Simon Rettig souligne que les objets ne sont pas nécessairement considérés comme des chefs-d’œuvre au moment de leur création. Leur statut se construit avec le temps, au gré du regard porté sur eux par les générations successives et par les visiteurs des musées.

L’exposition propose ainsi de réfléchir à l’histoire et aux transformations des œuvres au fil du temps. Le bassin de Saint Louis en constitue une illustration particulièrement révélatrice. Son appellation est liée à Louis IX, auquel il aurait servi pour des baptêmes royaux français, alors que le roi est né plus d’un siècle avant la fabrication du bassin. Au XVIIIe siècle, les Français lui auraient ainsi attribué une identité associée à leur propre histoire, tandis que ses origines islamiques n’ont été largement reconnues qu’au XXe siècle.

Pour Simon Rettig, ces œuvres montrent que l’histoire n’est pas linéaire et qu’un même objet peut revêtir plusieurs identités au cours de son existence.

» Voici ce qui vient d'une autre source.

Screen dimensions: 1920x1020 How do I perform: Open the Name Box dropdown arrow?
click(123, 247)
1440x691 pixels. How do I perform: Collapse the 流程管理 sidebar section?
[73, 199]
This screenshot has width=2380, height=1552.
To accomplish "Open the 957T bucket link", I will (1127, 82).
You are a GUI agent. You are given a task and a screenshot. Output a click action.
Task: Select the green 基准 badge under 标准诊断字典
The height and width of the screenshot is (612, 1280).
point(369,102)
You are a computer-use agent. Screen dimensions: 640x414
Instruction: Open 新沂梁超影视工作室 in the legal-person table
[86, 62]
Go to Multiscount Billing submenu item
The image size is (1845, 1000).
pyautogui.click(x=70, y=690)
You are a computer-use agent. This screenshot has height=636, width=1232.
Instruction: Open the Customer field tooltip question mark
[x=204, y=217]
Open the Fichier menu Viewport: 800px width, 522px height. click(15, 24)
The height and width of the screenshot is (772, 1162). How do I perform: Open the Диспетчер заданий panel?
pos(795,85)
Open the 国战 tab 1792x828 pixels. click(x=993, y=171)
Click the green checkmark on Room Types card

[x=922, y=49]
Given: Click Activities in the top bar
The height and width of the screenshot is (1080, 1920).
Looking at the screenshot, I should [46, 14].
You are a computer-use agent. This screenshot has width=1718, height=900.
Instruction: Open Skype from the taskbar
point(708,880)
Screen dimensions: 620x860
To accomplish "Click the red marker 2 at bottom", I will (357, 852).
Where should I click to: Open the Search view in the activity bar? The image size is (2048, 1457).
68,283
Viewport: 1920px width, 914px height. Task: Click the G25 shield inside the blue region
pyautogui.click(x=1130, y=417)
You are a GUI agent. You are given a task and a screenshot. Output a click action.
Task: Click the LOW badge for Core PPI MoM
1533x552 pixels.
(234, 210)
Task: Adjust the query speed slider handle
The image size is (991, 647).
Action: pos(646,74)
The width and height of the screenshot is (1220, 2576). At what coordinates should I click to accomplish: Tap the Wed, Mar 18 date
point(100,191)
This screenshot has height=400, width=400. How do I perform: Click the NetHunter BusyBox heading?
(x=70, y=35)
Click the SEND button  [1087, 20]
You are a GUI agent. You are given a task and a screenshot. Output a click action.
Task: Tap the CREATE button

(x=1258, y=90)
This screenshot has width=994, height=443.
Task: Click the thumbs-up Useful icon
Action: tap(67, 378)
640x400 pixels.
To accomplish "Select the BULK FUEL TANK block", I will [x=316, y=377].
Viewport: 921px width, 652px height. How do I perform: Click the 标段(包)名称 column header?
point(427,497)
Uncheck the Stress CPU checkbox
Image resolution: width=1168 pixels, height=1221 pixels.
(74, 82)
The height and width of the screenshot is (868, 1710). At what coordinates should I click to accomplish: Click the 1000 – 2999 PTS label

L’exposition s’inscrit par ailleurs dans une longue histoire de coopération entre le Smithsonian et le Louvre. En 1903, Charles Lang Freer, fondateur du musée, visita à Paris une importante exposition d’art islamique. Cette expérience le marqua profondément et l’incita à constituer une collection consacrée à cet art. En 1906, il fit don de sa collection aux États-Unis. La Freer Gallery of Art ouvrit ensuite ses portes au public en 1923 et fait aujourd’hui partie du Musée national d’art asiatique.